▶ Consigne
D'après l'extrait sur l'impartialité des archivistes, pourquoi les professionnels auraient-ils la responsabilité d'analyser leurs propres jugements des souvenirs de la société ? Répondez en vous appuyant sur le raisonnement attribué à Cook.

▶ Extrait du document
──────

Dans la perspective traditionnelle, Jenkinson s’est opposé aux jugements personnels comme étant préjudiciables à la réputation d’impartialité d’un service d’archives (Jenkinson, 1922). Schwartz et Cook ont observé que « dans la profession, les archivistes se sont perçus comme neutres, objectifs, impartiaux » (Schwartz et Cook, 2002).
Contrairement à ce point de vue sur l’impartialité, Cook soutient que les archivistes imprègnent leur travail de leurs propres valeurs, ce qui exige un examen attentif des processus de construction des archives. Il déclare que « les archives consistent en une fiducie publique sacrée de préserver les souvenirs de la société qui doivent être largement partagés. Les archivistes servent la société » (Cook, 2001). Accepter cette caractérisation suggère que les professionnels ont la responsabilité d’analyser comment leurs propres jugements des souvenirs de la société se rapportent au service à la société. Cette responsabilité n’est pas tout à fait comprise dans le cadre traditionnel de l’impartialité.
D’autres études appuient le point de vue selon lequel les professionnels doivent faire valoir leur influence. À titre d’exemple, Roosa discute de l’évolution des attitudes à l’égard des programmes de préservation qui comprennent certaines techniques numériques et il soutient que les bibliothécaires de conservation ont de nombreuses nouvelles capacités qu’ils doivent développer afin de traiter les problèmes futurs, y compris des capacités philosophiques. La numérisation de la Bible de Gutenberg de la Bibliothèque du Congrès des États-Unis a ouvert aux étudiants, aux chercheurs et aux autres personnes une nouvelle compréhension de la signification de l’objet et de l’impact de l’innovation de Gutenberg. L’accessibilité de cet objet numérique a renforcé la compréhension de l’impact de l’invention de Gutenberg. La disponibilité de l’objet numérique stimule la conscience et la visibilité des sujets qui y sont liés, et non seulement de l’objet lui-même. Pour Roosa, les professionnels sont tenus d’assumer la responsabilité de considérer l’impact de leurs choix. « Avant tout, les programmes de préservation devraient être des forces motrices qui guident et coordonnent de façon responsable l’art, l’artisanat et la science de la préservation » (Roosa, 2005).

──────

▶ Données fournies
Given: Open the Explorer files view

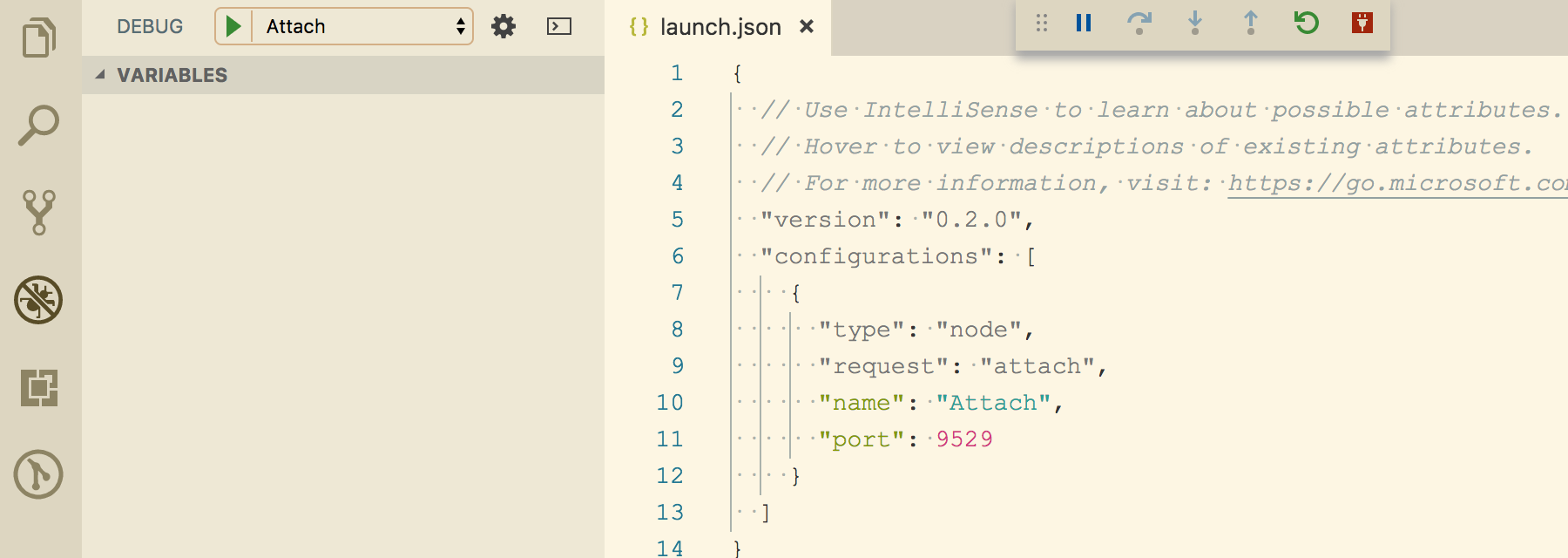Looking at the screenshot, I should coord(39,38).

──────

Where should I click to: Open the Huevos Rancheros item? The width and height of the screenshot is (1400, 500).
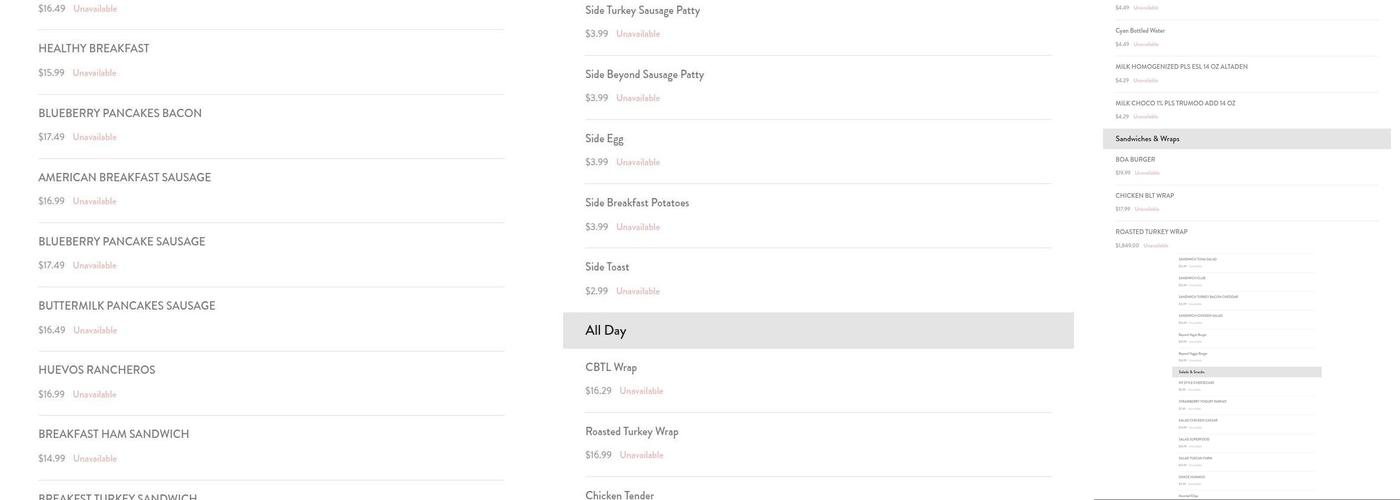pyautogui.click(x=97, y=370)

──────

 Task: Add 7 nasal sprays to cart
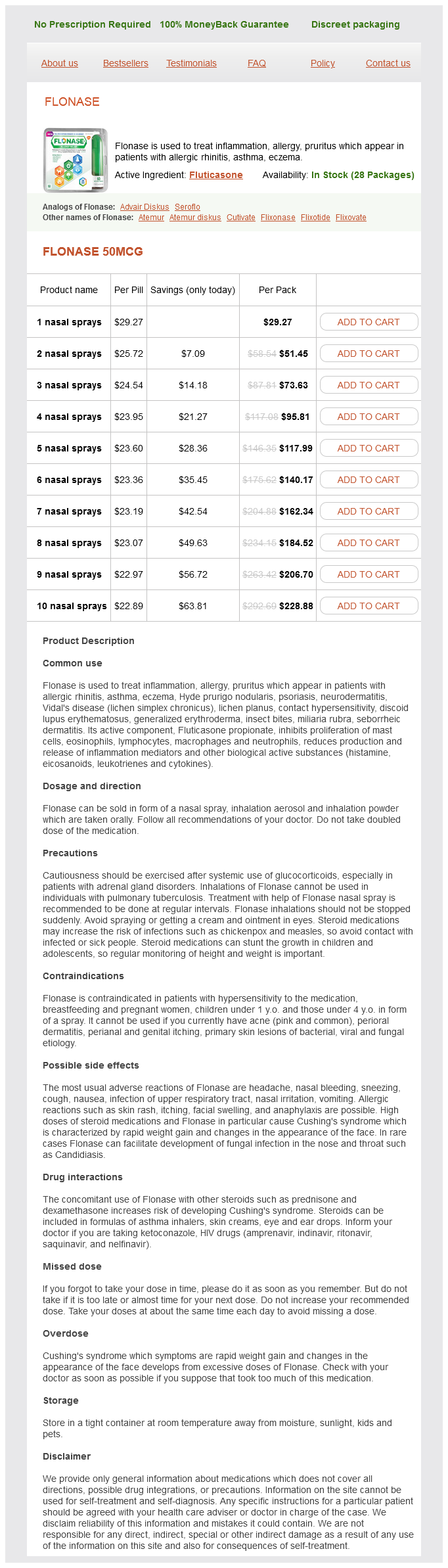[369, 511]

──────

▶ Réponse ci-dessous
Cook soutient que les archivistes imprègnent leur travail de leurs propres valeurs et que les archives sont « une fiducie publique sacrée de préserver les souvenirs de la société qui doivent être largement partagés », les archivistes servant la société. Accepter cette caractérisation implique que les professionnels doivent analyser comment leurs propres jugements des souvenirs de la société se rapportent à ce service rendu à la société.